### What is expected
Find each line in the records below that contains the word "Where", matching case exactly, and copy those lines out.

Entries taken from a collection:
-- Begin --
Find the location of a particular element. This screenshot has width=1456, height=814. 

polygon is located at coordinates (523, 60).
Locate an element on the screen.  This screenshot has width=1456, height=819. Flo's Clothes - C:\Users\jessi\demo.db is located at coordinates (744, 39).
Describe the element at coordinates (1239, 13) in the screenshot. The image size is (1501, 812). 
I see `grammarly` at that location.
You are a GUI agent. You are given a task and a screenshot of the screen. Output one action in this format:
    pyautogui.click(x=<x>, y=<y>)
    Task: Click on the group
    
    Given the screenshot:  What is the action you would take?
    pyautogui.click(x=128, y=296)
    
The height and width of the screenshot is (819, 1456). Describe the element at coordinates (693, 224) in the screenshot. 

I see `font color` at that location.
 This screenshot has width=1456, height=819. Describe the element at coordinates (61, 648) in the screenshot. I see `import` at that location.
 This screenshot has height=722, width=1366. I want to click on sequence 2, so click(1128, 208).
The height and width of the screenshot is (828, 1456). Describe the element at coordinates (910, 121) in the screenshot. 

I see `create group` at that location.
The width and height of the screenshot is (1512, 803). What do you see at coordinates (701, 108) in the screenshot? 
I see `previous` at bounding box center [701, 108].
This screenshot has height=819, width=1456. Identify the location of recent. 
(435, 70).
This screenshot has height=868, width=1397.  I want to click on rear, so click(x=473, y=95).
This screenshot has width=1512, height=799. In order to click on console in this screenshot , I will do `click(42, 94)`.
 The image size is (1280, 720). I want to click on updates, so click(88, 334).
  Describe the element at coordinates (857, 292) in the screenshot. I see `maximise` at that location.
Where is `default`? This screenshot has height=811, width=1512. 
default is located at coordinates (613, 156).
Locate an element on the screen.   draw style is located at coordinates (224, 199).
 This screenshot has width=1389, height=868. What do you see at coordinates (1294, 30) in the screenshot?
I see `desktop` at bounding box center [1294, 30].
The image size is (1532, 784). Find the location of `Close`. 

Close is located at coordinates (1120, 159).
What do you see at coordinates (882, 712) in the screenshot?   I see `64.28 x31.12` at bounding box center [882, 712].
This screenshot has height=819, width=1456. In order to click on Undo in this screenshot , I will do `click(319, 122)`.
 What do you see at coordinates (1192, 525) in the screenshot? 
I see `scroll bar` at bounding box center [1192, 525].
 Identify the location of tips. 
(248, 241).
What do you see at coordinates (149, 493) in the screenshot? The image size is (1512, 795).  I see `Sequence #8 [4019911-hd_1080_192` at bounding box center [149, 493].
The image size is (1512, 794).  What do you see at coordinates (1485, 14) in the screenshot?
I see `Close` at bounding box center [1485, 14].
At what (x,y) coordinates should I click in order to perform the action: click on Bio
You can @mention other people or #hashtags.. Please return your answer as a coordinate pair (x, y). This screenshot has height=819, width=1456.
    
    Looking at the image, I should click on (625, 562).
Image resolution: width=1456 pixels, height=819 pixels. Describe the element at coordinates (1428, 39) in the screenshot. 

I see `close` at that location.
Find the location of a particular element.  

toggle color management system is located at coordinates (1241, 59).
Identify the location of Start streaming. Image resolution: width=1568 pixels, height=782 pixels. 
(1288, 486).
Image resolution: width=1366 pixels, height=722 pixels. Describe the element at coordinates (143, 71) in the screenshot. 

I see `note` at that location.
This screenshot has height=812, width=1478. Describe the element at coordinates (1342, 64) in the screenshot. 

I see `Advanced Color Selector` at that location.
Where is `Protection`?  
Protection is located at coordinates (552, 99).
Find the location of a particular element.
-- End --
### Response
Where is `default`? This screenshot has height=811, width=1512. 
Where is `Protection`?  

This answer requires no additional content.